__What you have to do__. In the listing below, copy verbatim everything from the line containing "Given: Open Configuration Manager dialog" down to the line containing "should pyautogui.click(x=953, y=70).", including both of those lines.

__Item coordinate data__.

##############################

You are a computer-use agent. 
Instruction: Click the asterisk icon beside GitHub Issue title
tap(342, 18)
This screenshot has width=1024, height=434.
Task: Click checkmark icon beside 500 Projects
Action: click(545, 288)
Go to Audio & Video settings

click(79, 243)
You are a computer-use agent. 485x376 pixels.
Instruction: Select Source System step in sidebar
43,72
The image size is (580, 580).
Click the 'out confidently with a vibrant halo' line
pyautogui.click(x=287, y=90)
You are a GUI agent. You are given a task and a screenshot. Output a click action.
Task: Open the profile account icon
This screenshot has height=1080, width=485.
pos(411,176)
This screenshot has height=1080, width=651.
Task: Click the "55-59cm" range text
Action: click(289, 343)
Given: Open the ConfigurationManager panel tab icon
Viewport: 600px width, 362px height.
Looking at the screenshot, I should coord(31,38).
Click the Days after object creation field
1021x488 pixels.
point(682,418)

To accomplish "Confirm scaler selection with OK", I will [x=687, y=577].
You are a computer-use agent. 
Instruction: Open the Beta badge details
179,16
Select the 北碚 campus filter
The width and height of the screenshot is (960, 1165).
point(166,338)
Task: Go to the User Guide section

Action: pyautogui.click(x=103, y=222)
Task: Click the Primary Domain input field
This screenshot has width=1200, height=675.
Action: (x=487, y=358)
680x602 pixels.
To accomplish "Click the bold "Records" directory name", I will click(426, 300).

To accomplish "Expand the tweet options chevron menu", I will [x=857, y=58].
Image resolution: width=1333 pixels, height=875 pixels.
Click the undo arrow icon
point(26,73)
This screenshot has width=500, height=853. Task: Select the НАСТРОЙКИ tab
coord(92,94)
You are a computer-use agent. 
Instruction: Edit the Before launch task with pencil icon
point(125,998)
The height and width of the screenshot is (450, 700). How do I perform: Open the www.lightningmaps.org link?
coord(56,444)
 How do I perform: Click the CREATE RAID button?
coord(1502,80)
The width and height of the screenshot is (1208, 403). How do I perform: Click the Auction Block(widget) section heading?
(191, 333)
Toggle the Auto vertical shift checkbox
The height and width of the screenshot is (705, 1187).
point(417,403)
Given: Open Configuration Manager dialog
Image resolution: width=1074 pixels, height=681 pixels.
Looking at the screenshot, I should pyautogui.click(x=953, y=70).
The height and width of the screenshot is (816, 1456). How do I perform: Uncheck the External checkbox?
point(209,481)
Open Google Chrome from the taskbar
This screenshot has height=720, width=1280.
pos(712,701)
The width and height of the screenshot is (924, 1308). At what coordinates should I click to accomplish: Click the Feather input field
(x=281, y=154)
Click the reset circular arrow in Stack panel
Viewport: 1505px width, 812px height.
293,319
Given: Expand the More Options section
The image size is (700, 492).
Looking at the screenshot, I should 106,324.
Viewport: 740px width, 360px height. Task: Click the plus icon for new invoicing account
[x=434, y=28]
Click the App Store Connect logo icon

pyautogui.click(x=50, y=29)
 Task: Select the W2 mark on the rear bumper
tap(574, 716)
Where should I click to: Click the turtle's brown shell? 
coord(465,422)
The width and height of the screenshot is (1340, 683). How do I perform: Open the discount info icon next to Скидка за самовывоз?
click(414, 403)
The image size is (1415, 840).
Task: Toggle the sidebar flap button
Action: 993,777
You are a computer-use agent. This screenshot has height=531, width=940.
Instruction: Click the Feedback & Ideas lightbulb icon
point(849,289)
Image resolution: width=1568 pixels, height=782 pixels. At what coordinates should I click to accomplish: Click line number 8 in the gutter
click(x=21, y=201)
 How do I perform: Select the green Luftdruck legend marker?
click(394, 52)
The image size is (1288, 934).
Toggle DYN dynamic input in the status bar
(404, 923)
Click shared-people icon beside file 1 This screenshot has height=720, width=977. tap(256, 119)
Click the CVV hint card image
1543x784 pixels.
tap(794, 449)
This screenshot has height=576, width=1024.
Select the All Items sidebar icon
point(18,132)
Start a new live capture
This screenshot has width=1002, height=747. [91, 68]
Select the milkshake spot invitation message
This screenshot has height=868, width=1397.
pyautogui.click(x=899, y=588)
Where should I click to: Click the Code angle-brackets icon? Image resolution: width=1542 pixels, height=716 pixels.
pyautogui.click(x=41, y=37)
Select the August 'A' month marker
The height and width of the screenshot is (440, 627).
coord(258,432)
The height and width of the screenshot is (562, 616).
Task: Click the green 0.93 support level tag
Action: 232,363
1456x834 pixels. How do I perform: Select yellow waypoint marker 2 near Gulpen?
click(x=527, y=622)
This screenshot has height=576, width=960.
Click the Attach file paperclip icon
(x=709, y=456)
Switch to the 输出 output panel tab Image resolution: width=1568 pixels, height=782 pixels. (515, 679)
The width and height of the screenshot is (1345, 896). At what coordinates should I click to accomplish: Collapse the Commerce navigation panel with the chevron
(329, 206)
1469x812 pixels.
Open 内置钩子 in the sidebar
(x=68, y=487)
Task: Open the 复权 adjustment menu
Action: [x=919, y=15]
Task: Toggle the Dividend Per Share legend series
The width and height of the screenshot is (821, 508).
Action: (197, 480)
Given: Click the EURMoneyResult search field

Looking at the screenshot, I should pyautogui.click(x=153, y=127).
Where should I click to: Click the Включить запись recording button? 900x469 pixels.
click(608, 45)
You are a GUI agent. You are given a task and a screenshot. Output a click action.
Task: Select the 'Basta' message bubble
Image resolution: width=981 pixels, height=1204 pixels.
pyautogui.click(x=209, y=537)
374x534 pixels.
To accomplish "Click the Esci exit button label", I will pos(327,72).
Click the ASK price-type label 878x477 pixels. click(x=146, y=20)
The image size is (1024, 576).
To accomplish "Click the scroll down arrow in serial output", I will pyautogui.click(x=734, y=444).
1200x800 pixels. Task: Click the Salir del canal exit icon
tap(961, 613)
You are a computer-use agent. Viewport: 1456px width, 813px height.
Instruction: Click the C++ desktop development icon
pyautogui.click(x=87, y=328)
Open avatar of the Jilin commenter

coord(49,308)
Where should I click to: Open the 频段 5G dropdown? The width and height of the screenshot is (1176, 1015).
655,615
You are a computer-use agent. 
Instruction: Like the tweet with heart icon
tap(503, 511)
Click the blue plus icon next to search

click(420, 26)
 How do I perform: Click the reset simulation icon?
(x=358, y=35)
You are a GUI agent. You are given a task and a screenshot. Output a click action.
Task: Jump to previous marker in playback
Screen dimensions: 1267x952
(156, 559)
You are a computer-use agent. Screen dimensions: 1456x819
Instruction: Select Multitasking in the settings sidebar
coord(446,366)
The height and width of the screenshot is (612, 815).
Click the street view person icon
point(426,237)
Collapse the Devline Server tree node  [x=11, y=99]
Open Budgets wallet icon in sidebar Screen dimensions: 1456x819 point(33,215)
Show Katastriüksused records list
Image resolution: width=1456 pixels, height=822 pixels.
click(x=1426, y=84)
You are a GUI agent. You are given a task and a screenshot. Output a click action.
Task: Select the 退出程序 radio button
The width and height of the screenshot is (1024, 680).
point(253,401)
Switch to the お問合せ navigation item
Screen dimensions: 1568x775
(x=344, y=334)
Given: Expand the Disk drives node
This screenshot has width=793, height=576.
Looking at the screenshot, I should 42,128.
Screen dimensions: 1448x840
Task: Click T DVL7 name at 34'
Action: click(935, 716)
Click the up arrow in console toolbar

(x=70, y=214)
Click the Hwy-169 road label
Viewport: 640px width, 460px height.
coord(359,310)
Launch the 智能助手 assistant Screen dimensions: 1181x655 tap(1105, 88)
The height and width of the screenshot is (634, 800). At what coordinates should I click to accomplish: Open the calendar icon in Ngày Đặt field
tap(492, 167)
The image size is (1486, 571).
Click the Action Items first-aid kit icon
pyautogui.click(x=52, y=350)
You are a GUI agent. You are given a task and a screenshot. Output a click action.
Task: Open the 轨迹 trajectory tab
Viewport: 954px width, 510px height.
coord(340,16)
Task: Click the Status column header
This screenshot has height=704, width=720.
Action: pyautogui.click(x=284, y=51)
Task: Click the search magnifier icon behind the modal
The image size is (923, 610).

##############################

__Response to this exercise__.
Given: Open Configuration Manager dialog
Image resolution: width=1074 pixels, height=681 pixels.
Looking at the screenshot, I should pyautogui.click(x=953, y=70).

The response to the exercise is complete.